DIRECTIONS FOR THIS TASK: Reproduce the records from the line containing "Select the Author" through the line containing "[x=532, y=29]", swapping "shopping cart" for "shopping bag" and leaving everything else unchanged.

————————

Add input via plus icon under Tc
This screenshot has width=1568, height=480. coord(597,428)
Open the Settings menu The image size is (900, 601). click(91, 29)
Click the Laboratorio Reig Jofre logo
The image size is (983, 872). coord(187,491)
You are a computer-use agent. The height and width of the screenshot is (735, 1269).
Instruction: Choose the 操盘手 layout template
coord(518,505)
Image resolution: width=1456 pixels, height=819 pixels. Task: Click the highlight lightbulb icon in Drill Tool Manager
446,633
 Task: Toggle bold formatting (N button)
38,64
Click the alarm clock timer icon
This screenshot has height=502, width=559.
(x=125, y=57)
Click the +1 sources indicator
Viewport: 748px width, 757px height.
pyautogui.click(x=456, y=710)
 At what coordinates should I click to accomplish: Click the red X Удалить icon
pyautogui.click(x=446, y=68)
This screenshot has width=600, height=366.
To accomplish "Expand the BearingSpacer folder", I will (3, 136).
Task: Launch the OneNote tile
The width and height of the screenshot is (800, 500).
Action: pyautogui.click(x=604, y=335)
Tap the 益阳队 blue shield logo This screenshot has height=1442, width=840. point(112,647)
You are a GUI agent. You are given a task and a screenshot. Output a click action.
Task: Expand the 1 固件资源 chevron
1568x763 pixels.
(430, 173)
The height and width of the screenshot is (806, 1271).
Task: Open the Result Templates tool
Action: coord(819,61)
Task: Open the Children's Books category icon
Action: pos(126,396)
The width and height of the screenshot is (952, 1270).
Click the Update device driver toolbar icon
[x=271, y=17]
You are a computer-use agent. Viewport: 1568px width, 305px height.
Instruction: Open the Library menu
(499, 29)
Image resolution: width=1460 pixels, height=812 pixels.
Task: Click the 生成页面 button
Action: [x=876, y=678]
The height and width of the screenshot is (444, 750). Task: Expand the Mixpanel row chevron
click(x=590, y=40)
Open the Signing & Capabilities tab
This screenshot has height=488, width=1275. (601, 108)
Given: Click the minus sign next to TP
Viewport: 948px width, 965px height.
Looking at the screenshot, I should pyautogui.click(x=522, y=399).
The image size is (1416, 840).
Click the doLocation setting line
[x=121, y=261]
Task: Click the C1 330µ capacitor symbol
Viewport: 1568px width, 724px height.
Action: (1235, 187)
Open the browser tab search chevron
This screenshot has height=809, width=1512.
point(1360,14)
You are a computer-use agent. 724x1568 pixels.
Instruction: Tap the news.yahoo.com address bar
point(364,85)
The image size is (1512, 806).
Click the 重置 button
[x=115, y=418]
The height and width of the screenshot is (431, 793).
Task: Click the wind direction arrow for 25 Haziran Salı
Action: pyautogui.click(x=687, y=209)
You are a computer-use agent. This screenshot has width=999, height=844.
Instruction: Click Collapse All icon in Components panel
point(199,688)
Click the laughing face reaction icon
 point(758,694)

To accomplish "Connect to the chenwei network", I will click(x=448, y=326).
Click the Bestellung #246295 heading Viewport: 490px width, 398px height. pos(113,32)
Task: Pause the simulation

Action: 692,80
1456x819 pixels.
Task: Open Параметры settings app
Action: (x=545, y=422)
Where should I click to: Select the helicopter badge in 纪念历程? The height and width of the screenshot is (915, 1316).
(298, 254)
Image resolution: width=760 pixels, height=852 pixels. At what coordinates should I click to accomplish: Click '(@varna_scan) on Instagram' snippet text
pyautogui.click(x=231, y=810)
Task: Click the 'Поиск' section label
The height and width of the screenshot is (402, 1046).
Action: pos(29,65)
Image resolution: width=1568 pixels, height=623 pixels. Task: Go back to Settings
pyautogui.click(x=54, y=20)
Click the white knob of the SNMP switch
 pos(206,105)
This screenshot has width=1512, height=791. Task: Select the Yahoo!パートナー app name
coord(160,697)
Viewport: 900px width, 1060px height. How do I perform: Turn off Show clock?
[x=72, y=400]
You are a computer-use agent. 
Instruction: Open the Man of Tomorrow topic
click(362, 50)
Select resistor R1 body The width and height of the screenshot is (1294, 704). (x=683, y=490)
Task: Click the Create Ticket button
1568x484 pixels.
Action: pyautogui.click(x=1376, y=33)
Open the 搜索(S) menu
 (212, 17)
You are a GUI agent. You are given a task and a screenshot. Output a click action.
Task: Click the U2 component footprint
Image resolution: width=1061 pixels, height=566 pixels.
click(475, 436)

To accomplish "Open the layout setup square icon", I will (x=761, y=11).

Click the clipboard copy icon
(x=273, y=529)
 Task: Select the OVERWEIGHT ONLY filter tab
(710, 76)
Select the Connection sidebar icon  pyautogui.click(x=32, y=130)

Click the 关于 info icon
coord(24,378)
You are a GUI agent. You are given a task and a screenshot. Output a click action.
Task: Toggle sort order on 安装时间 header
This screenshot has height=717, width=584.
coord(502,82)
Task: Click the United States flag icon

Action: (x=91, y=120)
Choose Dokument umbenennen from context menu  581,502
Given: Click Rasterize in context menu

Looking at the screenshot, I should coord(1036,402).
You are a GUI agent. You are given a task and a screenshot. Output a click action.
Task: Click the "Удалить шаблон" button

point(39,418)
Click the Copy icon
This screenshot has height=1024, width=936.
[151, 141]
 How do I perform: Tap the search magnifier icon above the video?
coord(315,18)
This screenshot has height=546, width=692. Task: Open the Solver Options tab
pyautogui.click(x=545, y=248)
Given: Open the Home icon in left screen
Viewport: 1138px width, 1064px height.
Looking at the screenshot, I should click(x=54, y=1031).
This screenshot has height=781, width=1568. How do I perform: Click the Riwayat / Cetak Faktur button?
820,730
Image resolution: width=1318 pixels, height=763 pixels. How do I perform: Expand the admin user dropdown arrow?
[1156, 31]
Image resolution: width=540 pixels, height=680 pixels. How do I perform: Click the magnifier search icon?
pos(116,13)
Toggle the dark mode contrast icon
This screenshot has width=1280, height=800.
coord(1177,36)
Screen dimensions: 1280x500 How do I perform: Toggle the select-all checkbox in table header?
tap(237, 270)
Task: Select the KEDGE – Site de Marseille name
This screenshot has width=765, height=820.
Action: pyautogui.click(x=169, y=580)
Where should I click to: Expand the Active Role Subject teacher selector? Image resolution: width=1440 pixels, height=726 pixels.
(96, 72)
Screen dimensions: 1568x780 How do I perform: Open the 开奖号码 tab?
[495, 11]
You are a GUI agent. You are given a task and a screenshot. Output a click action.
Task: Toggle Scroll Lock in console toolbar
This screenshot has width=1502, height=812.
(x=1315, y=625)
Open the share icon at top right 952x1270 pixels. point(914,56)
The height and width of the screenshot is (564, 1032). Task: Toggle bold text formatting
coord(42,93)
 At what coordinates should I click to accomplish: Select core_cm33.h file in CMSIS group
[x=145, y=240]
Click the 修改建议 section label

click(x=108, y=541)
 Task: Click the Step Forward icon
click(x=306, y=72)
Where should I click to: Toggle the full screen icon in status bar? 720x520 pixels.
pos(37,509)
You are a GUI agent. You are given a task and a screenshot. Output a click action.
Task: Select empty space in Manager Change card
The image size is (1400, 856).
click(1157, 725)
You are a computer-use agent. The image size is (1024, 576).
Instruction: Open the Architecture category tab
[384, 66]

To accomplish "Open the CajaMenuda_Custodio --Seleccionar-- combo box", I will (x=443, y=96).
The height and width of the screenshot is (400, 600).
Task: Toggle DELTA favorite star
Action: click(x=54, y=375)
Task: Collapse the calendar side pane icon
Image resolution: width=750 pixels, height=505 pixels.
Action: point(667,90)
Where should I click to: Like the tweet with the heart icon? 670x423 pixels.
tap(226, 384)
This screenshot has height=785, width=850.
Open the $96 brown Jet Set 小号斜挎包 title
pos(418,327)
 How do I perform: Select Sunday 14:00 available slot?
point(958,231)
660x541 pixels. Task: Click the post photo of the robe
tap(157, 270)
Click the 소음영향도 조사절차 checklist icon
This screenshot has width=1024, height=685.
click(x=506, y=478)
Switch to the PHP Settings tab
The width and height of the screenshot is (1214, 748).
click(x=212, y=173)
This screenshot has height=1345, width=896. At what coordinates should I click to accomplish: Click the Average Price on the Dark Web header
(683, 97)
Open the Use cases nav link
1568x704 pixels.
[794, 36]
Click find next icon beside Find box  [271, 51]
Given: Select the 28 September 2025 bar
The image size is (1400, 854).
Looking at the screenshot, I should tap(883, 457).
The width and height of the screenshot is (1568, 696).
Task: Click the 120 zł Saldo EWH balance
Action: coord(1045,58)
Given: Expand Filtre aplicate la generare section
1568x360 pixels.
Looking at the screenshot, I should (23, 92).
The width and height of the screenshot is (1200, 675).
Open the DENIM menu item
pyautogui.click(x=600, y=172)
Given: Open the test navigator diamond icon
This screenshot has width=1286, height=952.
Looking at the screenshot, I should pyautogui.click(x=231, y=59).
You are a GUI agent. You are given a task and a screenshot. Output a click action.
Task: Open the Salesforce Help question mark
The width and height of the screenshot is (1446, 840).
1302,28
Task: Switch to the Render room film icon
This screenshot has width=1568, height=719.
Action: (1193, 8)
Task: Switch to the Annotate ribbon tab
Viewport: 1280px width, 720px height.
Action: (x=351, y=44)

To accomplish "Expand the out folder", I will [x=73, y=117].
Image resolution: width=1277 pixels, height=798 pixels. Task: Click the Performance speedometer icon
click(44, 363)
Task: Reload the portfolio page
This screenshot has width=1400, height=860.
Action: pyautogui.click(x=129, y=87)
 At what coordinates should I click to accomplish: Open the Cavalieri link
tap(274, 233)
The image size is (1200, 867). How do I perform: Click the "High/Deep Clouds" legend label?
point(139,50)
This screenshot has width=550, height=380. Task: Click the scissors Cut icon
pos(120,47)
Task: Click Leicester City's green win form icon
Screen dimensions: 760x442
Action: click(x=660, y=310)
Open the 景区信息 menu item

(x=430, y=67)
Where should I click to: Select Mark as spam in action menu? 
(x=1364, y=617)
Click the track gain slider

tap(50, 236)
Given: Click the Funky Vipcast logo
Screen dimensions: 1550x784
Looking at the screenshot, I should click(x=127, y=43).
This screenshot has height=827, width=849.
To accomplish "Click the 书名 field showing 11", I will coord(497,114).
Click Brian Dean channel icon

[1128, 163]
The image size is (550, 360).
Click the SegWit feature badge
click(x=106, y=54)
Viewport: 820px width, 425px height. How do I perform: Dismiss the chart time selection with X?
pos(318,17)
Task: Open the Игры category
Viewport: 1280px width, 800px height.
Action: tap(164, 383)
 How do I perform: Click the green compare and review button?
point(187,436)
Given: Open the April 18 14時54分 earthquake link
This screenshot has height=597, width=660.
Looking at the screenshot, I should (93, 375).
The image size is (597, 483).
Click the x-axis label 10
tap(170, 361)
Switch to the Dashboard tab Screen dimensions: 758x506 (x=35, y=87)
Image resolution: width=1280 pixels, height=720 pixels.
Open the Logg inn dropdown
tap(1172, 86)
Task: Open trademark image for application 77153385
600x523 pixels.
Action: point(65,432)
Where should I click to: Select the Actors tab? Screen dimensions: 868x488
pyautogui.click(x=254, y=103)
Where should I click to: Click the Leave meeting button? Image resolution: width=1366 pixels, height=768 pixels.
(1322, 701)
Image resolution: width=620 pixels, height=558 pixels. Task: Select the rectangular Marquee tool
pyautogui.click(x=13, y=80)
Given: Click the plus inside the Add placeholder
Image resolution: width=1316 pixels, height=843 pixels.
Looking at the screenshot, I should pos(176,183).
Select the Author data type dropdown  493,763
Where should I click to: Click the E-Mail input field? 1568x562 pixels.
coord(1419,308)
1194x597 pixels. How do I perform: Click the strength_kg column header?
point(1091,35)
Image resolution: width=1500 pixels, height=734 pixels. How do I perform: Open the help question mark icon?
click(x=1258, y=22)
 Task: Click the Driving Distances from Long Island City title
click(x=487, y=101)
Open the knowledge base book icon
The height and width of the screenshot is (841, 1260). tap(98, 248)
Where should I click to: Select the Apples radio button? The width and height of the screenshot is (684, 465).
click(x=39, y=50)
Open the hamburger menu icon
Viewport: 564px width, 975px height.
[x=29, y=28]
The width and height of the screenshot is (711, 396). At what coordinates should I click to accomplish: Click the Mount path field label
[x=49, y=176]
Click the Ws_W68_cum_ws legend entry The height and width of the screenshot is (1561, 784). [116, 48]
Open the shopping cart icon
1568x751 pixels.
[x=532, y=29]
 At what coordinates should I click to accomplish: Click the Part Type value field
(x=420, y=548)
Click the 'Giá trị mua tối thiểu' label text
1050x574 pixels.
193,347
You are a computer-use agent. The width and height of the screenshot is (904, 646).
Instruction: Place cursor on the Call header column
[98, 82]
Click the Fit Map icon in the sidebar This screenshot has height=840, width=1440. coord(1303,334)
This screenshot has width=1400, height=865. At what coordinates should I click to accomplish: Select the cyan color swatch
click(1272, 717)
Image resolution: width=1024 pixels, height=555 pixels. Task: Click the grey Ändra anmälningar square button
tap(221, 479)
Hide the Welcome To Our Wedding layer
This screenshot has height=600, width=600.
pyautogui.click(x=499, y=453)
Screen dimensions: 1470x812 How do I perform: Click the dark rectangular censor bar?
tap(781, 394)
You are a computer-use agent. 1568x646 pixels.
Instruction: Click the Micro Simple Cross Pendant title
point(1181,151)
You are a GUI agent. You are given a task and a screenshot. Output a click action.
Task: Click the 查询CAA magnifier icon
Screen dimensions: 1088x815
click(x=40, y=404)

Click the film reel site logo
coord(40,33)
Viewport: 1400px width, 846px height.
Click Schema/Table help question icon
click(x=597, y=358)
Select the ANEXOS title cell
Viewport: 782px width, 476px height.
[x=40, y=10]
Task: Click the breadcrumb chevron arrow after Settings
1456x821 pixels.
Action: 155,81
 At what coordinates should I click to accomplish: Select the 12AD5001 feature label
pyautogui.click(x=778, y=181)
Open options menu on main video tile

————————

REPLY:
Select the Author data type dropdown  493,763
Where should I click to: Click the E-Mail input field? 1568x562 pixels.
coord(1419,308)
1194x597 pixels. How do I perform: Click the strength_kg column header?
point(1091,35)
Image resolution: width=1500 pixels, height=734 pixels. How do I perform: Open the help question mark icon?
click(x=1258, y=22)
 Task: Click the Driving Distances from Long Island City title
click(x=487, y=101)
Open the knowledge base book icon
The height and width of the screenshot is (841, 1260). tap(98, 248)
Where should I click to: Select the Apples radio button? The width and height of the screenshot is (684, 465).
click(x=39, y=50)
Open the hamburger menu icon
Viewport: 564px width, 975px height.
[x=29, y=28]
The width and height of the screenshot is (711, 396). At what coordinates should I click to accomplish: Click the Mount path field label
[x=49, y=176]
Click the Ws_W68_cum_ws legend entry The height and width of the screenshot is (1561, 784). [116, 48]
Open the shopping bag icon
1568x751 pixels.
[x=532, y=29]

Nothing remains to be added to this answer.